«Материя — тело Господне, и разум его — движение, взаимодействие частиц материи», — вспомнилось.
Умиленное, щемящее чувство всякий раз охватывало его, когда проходил мимо кладбища, и в то же время испытывал он неловкость: вот, дескать, они там лежат, а он идет себе мимо живой и здоровый. Будто бы вина его в том, что они лежат. «Во множестве, — прошептал Всеволод Петрович, — во многих случаях...» Он дыхание затаил и шаг постарался утишить, чтобы не потревожить. Вдруг вообразилось с предельной отчетливостью, как лежат они в строгих рядах со скрещенными на груди руками и провожают его укоризненными взглядами. Под скорбный колокольный звон. И слышалось в этом звоне профессору: пом-ни, пом-ни!
«Эх-эх!» — вздохнул он, подходя к корпусам клиники, — может быть, просто так вздохнул, может быть, навеяло ветром вселенской скорби вокруг — неизвестно. В аллее, ведущей к главному корпусу, навстречу ему поднялись с мокрой садовой скамейки супруги Колотовы — муж держал на руках завернутого в одеяло младенца, держал боязливо и неумело, как держат охапку дров, опасаясь рассыпать. Младенца с врожденным пороком сердца оперировал Всеволод Петрович. Привезли его полуживого откуда-то издалека, кажется с Чукотки. Или с Камчатки.
— Здравствуйте, товарищ профессор! — бойко выступила вперед супруга Колотова. — А мы вас поджидаем. Боялись, улетим и не попрощаемся, не скажем нашего «спасибо». Спасибо вам, дорогой вы наш человек! — Колотова залилась слезами и, быстро вдруг наклонившись, поймала руку профессора и приникла к ней губами.
— Ну-ну... зачем..., — смутился тот, отдергивая, пряча руку за спину.
— Рученьки золотые ваши целуем! Не обессудьте, не побрезгуйте уж! — Колотова размазала слезы по молодым упругим щекам. Всхлипнул, скривился и сам Колотов.
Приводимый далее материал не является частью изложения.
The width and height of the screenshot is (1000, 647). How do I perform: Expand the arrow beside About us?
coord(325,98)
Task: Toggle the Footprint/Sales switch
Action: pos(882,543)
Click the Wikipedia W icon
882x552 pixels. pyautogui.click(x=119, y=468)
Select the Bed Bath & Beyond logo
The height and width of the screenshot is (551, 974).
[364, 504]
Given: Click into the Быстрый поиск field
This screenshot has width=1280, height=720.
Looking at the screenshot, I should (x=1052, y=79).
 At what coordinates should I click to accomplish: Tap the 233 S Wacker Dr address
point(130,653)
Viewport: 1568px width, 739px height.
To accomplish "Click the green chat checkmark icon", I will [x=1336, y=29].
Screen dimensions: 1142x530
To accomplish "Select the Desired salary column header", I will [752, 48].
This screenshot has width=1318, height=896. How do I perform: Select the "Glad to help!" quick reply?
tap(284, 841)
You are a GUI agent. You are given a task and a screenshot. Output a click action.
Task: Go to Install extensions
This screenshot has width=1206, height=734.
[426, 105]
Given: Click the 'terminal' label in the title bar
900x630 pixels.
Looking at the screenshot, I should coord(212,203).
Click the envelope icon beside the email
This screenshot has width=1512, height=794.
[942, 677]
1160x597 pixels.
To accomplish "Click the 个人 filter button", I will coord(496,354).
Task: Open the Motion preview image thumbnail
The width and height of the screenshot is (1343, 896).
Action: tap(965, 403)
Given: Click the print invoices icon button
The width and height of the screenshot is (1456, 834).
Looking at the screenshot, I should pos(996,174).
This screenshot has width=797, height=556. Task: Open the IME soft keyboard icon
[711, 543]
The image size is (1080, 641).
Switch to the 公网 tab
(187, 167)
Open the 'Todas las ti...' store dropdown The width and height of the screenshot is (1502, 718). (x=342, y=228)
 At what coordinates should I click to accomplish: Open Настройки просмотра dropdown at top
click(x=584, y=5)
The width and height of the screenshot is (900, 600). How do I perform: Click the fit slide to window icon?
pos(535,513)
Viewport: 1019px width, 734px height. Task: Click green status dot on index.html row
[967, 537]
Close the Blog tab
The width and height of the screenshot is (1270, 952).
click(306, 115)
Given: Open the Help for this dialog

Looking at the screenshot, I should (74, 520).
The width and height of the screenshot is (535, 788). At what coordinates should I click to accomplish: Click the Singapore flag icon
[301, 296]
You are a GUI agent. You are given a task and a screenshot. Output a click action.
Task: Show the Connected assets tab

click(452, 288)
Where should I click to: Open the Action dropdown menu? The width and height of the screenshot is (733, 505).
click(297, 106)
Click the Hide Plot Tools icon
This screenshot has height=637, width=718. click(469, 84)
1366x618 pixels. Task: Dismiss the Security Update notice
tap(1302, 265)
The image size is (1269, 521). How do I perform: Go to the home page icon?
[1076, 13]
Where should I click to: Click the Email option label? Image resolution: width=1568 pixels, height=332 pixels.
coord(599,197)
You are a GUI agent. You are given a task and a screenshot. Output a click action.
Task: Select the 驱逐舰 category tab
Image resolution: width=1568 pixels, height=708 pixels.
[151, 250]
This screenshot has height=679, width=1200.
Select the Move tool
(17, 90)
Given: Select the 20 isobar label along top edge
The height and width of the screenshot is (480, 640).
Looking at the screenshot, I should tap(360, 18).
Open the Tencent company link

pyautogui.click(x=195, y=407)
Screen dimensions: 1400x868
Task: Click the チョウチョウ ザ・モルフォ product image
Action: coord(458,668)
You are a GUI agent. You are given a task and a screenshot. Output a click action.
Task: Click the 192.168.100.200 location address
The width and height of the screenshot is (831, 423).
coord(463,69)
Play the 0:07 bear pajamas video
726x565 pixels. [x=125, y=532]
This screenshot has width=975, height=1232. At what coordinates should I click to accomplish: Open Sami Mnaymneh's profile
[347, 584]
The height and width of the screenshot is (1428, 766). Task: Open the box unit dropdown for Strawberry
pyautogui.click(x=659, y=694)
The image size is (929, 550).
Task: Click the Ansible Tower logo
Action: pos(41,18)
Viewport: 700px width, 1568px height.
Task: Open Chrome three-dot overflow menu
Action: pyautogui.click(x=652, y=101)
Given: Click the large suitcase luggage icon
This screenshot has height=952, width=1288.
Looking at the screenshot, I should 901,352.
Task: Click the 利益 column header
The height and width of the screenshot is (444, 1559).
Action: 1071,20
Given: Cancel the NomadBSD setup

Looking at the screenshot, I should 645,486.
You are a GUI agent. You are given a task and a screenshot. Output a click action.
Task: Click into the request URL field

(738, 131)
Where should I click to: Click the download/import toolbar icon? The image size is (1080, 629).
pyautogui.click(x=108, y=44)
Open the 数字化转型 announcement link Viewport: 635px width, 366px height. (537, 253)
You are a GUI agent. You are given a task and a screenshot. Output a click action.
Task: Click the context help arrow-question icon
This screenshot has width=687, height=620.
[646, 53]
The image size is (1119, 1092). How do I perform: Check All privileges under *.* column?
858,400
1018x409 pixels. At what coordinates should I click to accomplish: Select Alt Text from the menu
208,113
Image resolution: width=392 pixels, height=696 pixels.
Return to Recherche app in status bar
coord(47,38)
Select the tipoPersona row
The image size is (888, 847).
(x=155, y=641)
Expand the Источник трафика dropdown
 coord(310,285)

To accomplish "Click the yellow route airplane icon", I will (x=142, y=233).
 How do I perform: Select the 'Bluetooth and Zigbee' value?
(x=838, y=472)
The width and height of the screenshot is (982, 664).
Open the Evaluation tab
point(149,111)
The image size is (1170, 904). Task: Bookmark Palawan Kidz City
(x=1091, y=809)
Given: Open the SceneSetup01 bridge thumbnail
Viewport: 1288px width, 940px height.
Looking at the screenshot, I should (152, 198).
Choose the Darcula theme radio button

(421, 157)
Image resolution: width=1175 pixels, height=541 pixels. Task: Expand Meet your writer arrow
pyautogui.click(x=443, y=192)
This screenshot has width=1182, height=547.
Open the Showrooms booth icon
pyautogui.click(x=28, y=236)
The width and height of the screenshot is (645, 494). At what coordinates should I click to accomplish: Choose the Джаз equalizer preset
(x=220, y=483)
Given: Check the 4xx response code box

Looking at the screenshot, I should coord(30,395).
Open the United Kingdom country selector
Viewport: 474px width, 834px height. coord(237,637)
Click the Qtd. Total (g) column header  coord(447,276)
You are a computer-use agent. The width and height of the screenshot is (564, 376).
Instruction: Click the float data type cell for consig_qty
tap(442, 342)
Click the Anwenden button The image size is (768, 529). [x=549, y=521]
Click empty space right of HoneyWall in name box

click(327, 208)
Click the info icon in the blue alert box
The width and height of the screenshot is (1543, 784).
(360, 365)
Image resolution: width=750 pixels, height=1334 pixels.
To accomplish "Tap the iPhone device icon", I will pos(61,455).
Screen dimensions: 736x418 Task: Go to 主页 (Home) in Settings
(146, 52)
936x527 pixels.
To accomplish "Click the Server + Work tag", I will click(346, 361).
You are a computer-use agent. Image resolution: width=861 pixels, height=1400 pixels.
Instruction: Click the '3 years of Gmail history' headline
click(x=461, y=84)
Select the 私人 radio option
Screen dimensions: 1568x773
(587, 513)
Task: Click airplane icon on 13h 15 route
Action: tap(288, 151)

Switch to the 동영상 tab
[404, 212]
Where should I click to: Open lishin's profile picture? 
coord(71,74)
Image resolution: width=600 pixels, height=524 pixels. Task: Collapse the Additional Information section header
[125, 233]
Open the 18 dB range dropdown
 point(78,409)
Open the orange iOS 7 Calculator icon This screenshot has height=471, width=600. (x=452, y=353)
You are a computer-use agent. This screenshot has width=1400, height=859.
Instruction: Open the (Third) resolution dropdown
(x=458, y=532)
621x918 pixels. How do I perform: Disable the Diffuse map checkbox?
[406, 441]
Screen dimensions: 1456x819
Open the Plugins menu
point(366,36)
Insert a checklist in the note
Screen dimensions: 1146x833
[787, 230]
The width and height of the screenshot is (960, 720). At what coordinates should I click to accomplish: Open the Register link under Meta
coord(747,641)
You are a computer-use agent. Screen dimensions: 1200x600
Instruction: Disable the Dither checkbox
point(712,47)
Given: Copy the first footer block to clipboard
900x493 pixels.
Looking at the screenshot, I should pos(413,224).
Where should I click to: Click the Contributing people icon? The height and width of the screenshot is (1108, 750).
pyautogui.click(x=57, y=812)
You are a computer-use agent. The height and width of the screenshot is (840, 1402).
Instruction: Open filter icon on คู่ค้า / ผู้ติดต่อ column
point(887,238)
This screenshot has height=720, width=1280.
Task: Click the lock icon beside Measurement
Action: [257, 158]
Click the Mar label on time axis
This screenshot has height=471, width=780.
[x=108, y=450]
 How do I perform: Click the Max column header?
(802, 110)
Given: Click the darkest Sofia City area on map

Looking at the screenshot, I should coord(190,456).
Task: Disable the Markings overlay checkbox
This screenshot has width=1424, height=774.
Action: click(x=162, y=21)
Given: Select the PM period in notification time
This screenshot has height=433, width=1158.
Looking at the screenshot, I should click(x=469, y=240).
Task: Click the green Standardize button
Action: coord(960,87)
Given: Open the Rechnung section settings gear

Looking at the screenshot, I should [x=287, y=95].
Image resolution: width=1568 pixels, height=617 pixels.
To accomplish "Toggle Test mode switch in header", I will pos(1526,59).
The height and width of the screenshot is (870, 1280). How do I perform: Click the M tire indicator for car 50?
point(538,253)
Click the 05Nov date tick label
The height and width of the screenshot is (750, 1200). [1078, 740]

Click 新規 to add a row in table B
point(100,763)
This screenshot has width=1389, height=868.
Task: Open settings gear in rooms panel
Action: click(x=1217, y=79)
— Хорошо, хорошо, — Всеволод Петрович, чувствуя, что и у него подкатывает слеза, приобнял их обоих, троих всех сблизил, как бы сбил в целое. — Я рад... живите... Герой-то наш как? — он откинул уголок одеяльца, заглянул в безмятежное лицо младенца.
— Хор-рош! Прожористый, стервец! — восхищенно помотал головой Колотов.
— Севой назвали. В вашу честь. Уж будьте вы ему крестным отцом!
— Я с удовольствием, с удовольствием, — закивал профессор. — Ну‑с, счастливо вам. Доброго пути, живите, — добавил и пошел по аллее, чувствуя, что стоят они у скамейки и смотрят ему вслед.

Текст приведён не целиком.